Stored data
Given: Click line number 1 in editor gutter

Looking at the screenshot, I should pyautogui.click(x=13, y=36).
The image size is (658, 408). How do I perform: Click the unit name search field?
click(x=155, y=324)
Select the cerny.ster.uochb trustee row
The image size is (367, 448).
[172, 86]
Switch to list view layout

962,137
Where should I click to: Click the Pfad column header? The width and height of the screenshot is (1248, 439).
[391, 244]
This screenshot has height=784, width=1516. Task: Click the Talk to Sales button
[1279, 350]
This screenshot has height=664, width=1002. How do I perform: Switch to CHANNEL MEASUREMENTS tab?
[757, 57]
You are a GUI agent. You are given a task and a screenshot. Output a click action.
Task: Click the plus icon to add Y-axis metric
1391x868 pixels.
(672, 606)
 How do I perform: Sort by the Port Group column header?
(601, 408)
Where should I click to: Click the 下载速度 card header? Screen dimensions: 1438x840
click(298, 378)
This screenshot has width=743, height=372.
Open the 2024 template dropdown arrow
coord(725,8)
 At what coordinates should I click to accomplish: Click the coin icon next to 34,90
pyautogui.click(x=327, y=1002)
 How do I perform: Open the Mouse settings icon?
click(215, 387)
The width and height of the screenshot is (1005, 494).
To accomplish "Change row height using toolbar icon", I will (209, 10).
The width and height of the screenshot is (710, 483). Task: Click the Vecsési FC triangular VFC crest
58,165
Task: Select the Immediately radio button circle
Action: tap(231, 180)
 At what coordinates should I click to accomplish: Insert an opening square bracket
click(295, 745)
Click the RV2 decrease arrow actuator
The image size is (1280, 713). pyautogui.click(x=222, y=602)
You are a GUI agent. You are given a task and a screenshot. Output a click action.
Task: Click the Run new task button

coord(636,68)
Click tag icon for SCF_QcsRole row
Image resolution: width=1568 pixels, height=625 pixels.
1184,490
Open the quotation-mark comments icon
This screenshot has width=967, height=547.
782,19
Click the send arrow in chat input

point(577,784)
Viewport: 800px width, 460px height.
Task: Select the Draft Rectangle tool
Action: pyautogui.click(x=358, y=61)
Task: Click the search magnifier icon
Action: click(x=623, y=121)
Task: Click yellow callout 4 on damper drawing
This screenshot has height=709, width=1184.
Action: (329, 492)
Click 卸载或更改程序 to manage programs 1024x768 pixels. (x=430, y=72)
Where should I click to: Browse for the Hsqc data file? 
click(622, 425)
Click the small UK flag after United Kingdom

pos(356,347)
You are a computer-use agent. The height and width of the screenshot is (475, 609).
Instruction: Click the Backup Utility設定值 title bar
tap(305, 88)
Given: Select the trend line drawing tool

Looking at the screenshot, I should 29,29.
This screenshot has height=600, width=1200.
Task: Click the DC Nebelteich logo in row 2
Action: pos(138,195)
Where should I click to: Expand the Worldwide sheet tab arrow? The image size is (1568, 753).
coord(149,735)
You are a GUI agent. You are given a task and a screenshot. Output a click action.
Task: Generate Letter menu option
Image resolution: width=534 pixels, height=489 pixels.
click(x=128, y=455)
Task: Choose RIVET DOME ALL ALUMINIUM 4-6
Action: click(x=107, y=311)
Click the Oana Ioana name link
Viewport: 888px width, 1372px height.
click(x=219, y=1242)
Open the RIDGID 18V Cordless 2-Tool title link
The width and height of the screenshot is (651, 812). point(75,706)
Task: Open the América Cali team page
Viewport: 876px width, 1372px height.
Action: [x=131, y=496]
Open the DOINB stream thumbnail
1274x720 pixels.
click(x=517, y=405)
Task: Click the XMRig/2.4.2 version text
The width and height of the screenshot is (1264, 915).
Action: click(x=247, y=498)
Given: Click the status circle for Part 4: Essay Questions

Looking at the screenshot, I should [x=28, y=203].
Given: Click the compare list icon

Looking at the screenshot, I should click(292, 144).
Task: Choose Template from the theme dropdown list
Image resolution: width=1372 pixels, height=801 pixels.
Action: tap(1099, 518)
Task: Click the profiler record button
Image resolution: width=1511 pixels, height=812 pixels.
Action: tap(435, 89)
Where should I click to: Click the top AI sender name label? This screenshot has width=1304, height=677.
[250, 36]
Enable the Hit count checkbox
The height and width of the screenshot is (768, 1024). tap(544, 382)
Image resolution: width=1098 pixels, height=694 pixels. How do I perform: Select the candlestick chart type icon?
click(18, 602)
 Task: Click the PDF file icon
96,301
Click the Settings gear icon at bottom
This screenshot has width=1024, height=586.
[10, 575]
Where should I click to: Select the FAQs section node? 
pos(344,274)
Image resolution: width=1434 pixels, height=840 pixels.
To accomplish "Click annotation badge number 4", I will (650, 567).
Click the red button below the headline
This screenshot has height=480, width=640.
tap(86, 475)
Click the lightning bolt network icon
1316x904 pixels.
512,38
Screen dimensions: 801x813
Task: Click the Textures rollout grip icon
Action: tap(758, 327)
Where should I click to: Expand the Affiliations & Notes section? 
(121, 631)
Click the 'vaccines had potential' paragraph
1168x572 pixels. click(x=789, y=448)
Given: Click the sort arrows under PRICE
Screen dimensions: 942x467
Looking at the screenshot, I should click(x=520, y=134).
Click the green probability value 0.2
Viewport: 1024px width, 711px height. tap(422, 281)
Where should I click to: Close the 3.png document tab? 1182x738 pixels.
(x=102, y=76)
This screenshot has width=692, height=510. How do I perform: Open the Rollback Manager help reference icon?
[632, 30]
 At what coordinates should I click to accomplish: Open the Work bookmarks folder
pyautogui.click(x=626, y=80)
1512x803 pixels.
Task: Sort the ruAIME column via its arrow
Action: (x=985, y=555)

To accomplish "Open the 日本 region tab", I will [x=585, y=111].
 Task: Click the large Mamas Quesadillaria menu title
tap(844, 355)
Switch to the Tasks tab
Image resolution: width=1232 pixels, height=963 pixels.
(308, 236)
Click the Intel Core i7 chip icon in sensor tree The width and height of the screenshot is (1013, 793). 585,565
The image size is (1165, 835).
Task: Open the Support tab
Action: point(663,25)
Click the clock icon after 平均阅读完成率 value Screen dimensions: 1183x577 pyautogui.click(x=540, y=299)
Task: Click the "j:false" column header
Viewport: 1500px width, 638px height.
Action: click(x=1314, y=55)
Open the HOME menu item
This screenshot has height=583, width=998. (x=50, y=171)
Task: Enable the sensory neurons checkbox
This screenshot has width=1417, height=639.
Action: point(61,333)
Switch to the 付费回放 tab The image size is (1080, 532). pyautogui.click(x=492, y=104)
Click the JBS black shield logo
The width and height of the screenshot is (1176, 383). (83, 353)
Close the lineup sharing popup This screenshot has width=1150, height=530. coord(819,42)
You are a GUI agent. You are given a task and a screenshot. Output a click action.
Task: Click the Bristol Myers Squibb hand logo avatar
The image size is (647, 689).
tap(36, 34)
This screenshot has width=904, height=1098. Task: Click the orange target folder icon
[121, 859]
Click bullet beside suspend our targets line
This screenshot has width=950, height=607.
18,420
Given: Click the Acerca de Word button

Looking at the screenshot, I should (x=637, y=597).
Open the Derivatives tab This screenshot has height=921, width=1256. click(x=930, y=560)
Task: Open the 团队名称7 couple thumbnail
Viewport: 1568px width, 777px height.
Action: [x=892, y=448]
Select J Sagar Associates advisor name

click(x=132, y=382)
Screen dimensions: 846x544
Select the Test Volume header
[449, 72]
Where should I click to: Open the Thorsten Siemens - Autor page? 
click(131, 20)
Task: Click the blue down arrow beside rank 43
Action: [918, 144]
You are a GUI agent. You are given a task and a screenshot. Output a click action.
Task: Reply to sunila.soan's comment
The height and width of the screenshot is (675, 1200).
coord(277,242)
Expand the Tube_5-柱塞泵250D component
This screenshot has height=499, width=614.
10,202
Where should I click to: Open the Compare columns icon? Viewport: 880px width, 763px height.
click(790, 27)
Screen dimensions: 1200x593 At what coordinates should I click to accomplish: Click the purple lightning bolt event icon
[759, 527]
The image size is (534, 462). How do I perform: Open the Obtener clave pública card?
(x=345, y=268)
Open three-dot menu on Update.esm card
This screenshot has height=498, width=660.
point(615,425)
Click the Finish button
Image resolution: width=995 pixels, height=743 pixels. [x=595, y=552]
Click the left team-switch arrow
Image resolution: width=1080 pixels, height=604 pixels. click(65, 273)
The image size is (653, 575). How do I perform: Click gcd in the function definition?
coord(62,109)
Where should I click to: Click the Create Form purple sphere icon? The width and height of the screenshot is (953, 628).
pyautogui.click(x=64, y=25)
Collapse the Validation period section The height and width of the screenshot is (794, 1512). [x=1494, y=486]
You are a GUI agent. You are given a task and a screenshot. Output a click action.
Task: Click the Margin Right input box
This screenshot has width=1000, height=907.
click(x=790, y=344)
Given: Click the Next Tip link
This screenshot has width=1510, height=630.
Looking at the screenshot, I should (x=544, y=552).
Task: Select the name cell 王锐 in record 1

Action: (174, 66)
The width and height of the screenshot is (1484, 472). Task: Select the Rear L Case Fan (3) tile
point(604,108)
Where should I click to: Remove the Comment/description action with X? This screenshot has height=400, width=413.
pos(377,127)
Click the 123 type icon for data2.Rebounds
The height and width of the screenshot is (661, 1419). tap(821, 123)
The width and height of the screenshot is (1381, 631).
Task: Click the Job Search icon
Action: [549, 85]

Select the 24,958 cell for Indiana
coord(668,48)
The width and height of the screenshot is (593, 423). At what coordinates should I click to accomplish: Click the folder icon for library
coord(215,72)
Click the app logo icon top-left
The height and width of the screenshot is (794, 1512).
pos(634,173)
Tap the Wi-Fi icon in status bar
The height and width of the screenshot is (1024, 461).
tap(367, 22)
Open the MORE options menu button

Exercise prompt: From the opening line of the data above through the line that contains "The width and height of the screenshot is (1005, 494).", please print each line as it stands and only those lines.

Response to the task:
Given: Click line number 1 in editor gutter

Looking at the screenshot, I should pyautogui.click(x=13, y=36).
The image size is (658, 408). How do I perform: Click the unit name search field?
click(x=155, y=324)
Select the cerny.ster.uochb trustee row
The image size is (367, 448).
[172, 86]
Switch to list view layout

962,137
Where should I click to: Click the Pfad column header? The width and height of the screenshot is (1248, 439).
[391, 244]
This screenshot has height=784, width=1516. Task: Click the Talk to Sales button
[1279, 350]
This screenshot has height=664, width=1002. How do I perform: Switch to CHANNEL MEASUREMENTS tab?
[757, 57]
You are a GUI agent. You are given a task and a screenshot. Output a click action.
Task: Click the plus icon to add Y-axis metric
1391x868 pixels.
(672, 606)
 How do I perform: Sort by the Port Group column header?
(601, 408)
Where should I click to: Click the 下载速度 card header? Screen dimensions: 1438x840
click(298, 378)
This screenshot has width=743, height=372.
Open the 2024 template dropdown arrow
coord(725,8)
 At what coordinates should I click to accomplish: Click the coin icon next to 34,90
pyautogui.click(x=327, y=1002)
 How do I perform: Open the Mouse settings icon?
click(215, 387)
The width and height of the screenshot is (1005, 494).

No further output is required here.